China has spent more than $650 billion rescuing banks by carving out bad loans and injecting capital since the late 1990s, after years of government-directed lending caused defaults to balloon. In March 2005, the nonperforming-loan ratio at the state-owned banks stood at 15 percent.
While late loans may not always turn into bad debt, they “clearly” indicate rising default risks, according to E Yongjian, an analyst at Bank of Communications in Shanghai.
“We will see banks book more loans as nonperforming and beef up their provision charges,” he said. “The gap may also indicate a shift away from the banks’ stringent bad-loan recognition policy of the good old days, when economic growth was strong and profit was abundant.”
In 2010, when the economy expanded 10.4 percent, the fastest pace in three years, the relationship between overdue loans and sour debt was inverted. Nonperforming loans exceeded overdue advances by 14 billion yuan then, company filings show.
Bank officials at the subdivisions of branches and smaller outlets have an incentive to report lower levels of bad loans because their performance and pay is tied to the metric, Tang Yayun, a Shanghai-based analyst at Northeast Securities Co., said by phone. They’re able to do so by rolling over the debt or putting loans in the special-mention category, she said.

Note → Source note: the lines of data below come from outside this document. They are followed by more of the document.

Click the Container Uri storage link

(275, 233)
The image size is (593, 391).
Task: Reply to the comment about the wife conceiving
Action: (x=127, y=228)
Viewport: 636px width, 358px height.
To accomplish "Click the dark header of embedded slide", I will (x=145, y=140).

ICBC, Construction Bank and Bank of China said in March that they stepped up collection efforts to keep bad loans in check, without specifying details.
The top 10 publicly traded banks wrote off or sold 92 billion yuan of soured loans in 2013, almost triple the previous year’s amount, lowering their bad-loan ratio to 0.99 percent, PricewaterhouseCoopers LLP said in April. Without those write-offs, the ratio would have been about 1.2 percent, PwC said.

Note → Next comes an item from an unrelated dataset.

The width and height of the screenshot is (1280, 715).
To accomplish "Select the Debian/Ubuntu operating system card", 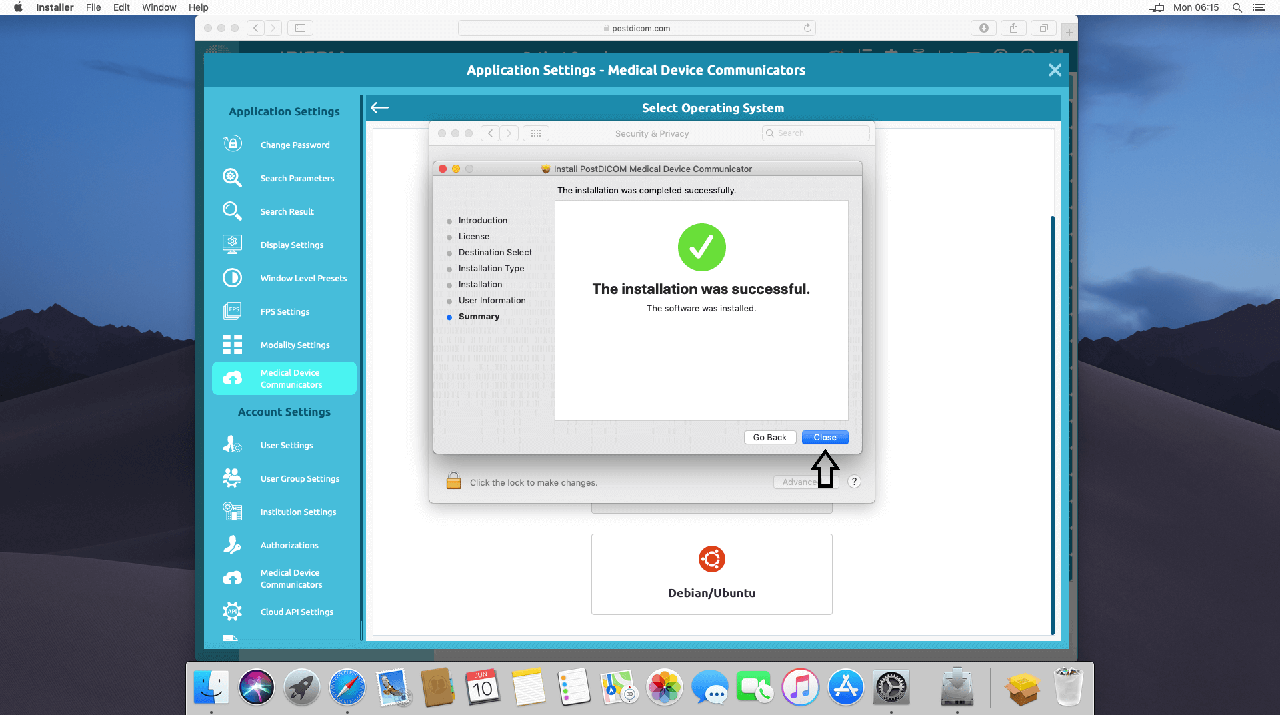I will pyautogui.click(x=711, y=574).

“The NPL balance will rise in the future as there’s a time lag between the two indicators,” said Raymond Yung, the China financial-services leader at PwC. “That said, overdue loans is a good measure, but it’s not a decisive one. The value of collateral matters a lot in classifying NPLs.”
Nonperforming loans at China’s banks rose by an additional 54 billion yuan in the three months through March, the biggest quarterly increase since 2005, to 646.1 billion yuan, according to CBRC data released May 15.
Their combined profit of the banks rose 16 percent from a year earlier to 427.6 billion yuan in the first quarter, and the lenders set aside reserves covering 274 percent of bad loans, the data show.
Banks are facing pressures on asset quality, liquidity and lending margins, China Huarong Asset Management Co. Chairman Lai Xiaomin said at an April 15 meeting. The Beijing-based company is China’s largest state-owned manager of soured debt.
The business environment this year has been “grim and complicated,” Lai said.
That comment was echoed by Rainy Yuan, a Shanghai-based analyst at Masterlink Securities Corp. Chinese companies across industries are struggling to make repayments, with the corrosion spreading now to real-estate companies, she said.
“Chinese banks’ asset quality is deteriorating at a faster rate than we had anticipated,” Yuan said. “There’s no doubt that more defaults are on the horizon.”